L’adhésion du Venezuela aux BRICS avec ses 303 milliards de barils accélérerait cela exponentiellement. La Russie, la Chine et l’Iran dénoncent cette intervention comme une « agression armée ». La Chine, principal client pétrolier du Venezuela, perd des milliards.
Déclarations Officielles et Revendications
Stephen Miller, conseiller à la sécurité intérieure des États-Unis, a déclaré il y a deux semaines : « La sueur, l’ingéniosité et le labeur américains ont créé l’industrie pétrolière au Venezuela. Son expropriation tyrannique a été le plus grand vol enregistré de richesses et de propriétés américaines. »
Cela implique que le pétrole vénézuélien appartient aux États-Unis car des compagnies américaines l’ont développé il y a 100 ans. Par cette logique, toute nationalisation de ressources est un « vol ».

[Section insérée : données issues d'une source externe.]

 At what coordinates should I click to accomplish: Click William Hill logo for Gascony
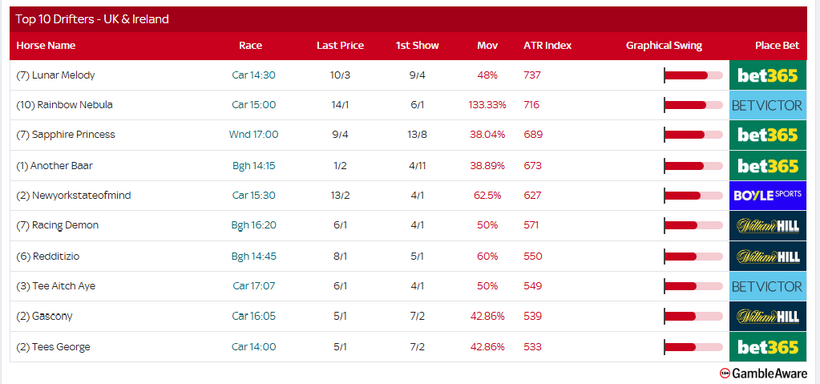click(768, 317)
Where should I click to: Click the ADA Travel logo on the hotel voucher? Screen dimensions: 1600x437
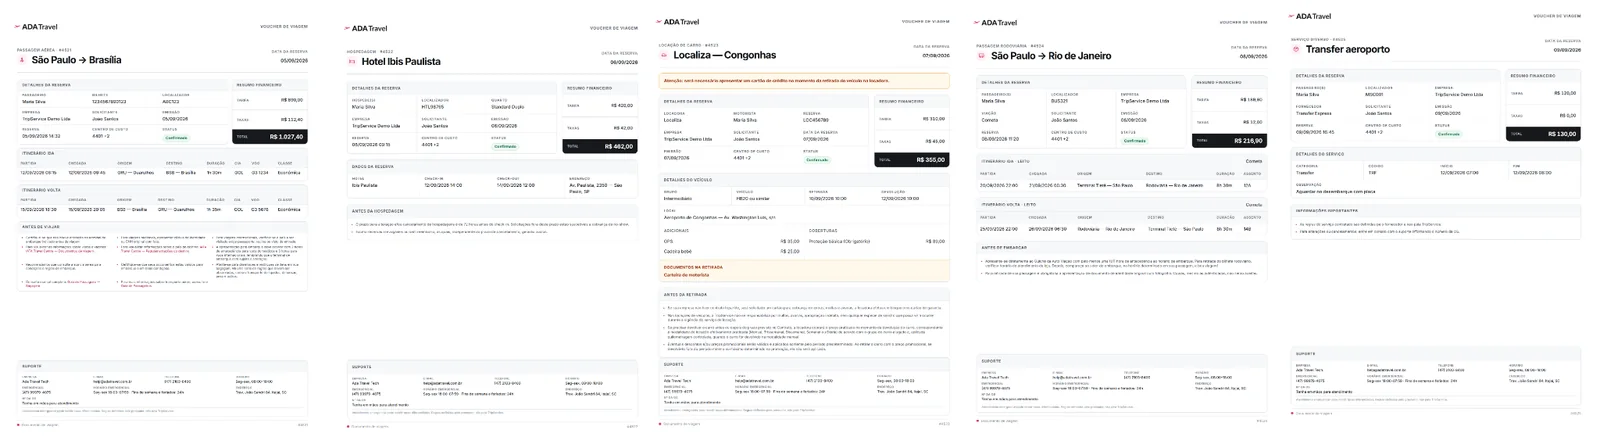pyautogui.click(x=366, y=28)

Parallèles Historiques avec l’Opération au Panama
L’opération au Venezuela le 3 janvier 2026 fait écho à celle au Panama le 3 janvier 1990, où Manuel Noriega a été capturé. Les deux utilisent le même manuel et la même excuse de « trafic de drogue », mais visent le contrôle de ressources stratégiques et de routes commerciales.

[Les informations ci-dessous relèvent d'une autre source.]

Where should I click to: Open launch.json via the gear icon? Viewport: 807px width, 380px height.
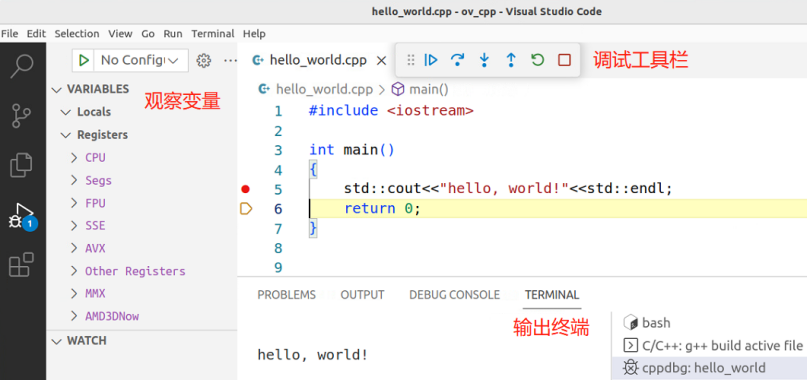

L’histoire ne se répète pas, mais elle rime.
Perspectives Futures suite à l’Opération
La conférence de presse de Donald Trump à Mar-a-Lago définit le narratif. Des compagnies pétrolières américaines sont déjà approchées pour retourner au Venezuela, selon Politico.

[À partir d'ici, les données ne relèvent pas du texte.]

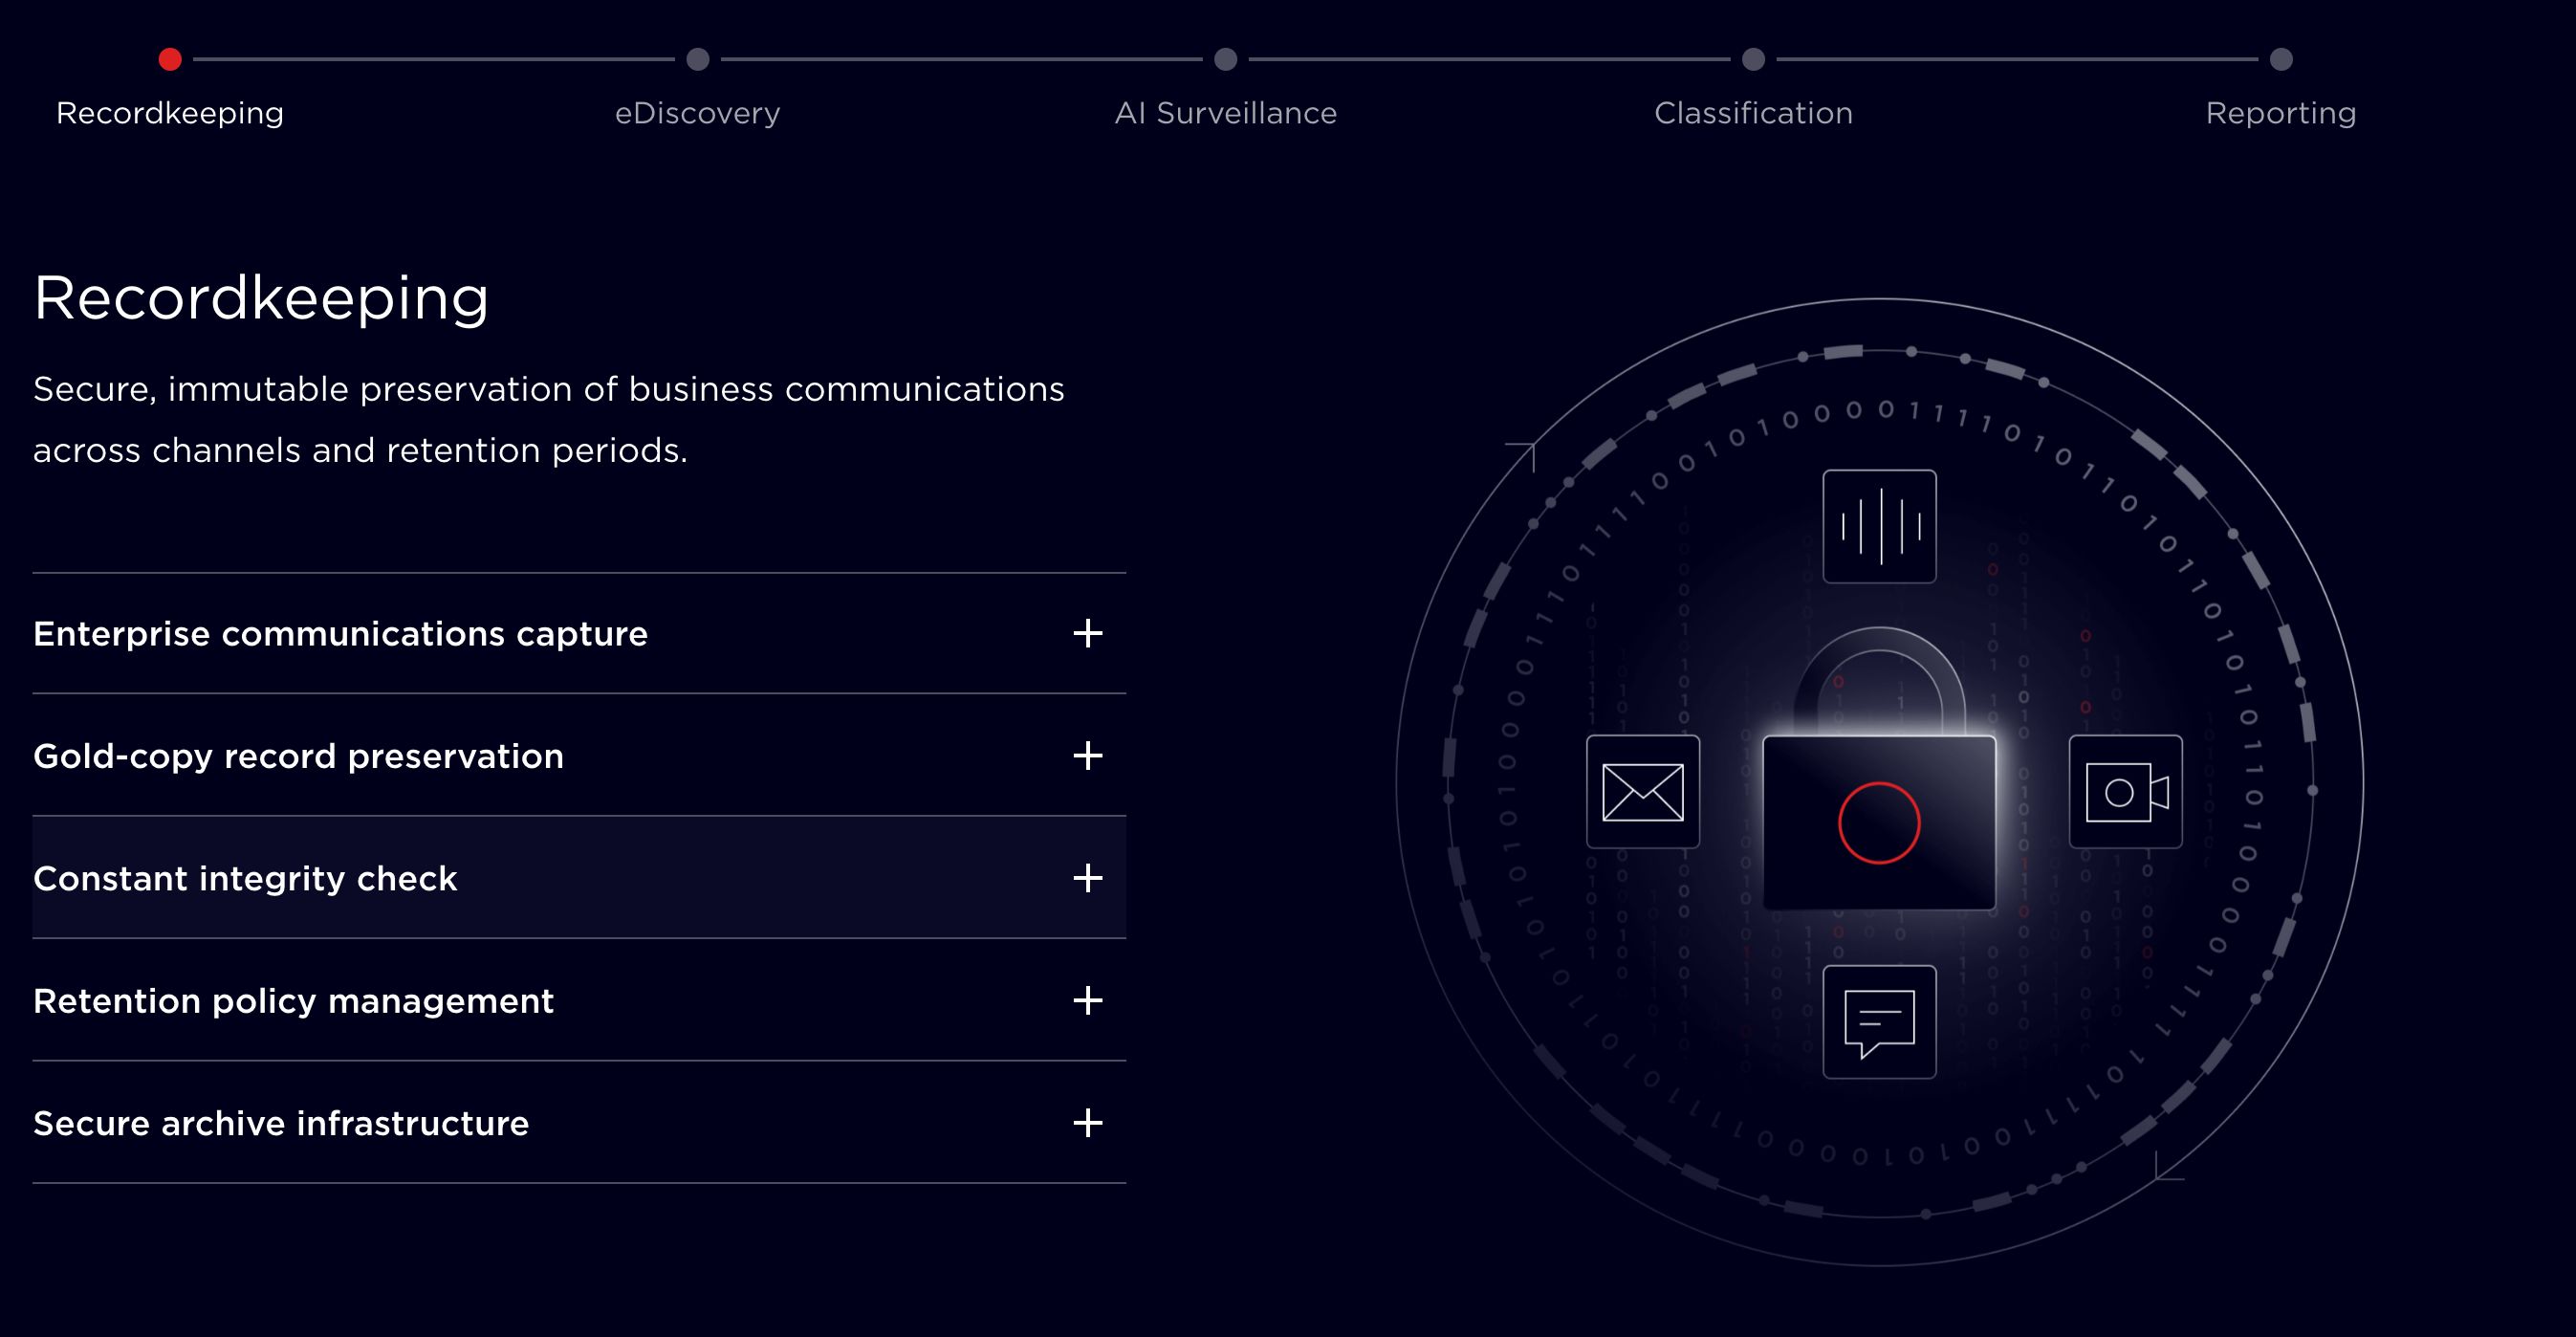2576x1337 pixels.
Task: Select the Reporting step dot
Action: 2281,59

L’opposition sera installée, et le pétrole coulera à nouveau en dollars. Le Venezuela pourrait devenir un autre Irak ou une autre Libye.
Cependant, bombarder des pays pour maintenir l’usage du dollar pourrait accélérer la dédollarisation plutôt que la stopper. Les nations du Sud global reçoivent le message : défier le dollar mène à des bombardements. Cela pourrait les pousser à bouger plus vite vers des alternatives.
Les conséquences sont terrifiantes : quand on ne peut plus bombarder pour dominer via le dollar, quand la Chine a assez de levier économique pour riposter, quand les BRICS contrôlent 40 % du PIB global et disent « plus de dollars », le monde réalise que le pétrodollar est maintenu par la violence.
Cette opération est une admission que le dollar ne peut plus compétir sur ses propres mérites. Quand il faut bombarder pour forcer l’usage d’une monnaie, celle-ci est déjà en train de mourir.
Conclusion
L’opération au Venezuela vise à protéger le système pétrodollar établi en 1974, face aux défis posés par les ventes de pétrole en yuans et les alliances avec les BRICS. Les exemples de Saddam Hussein et Mouammar Kadhafi illustrent le schéma de changements de régime pour ceux qui menacent ce système.
Avec le déclin actuel du pétrodollar, accéléré par la Russie, la Chine et d’autres, cette intervention pourrait paradoxalement accélérer la dédollarisation globale. Le Venezuela n’est pas le début, mais une fin désespérée pour maintenir la dominance du dollar.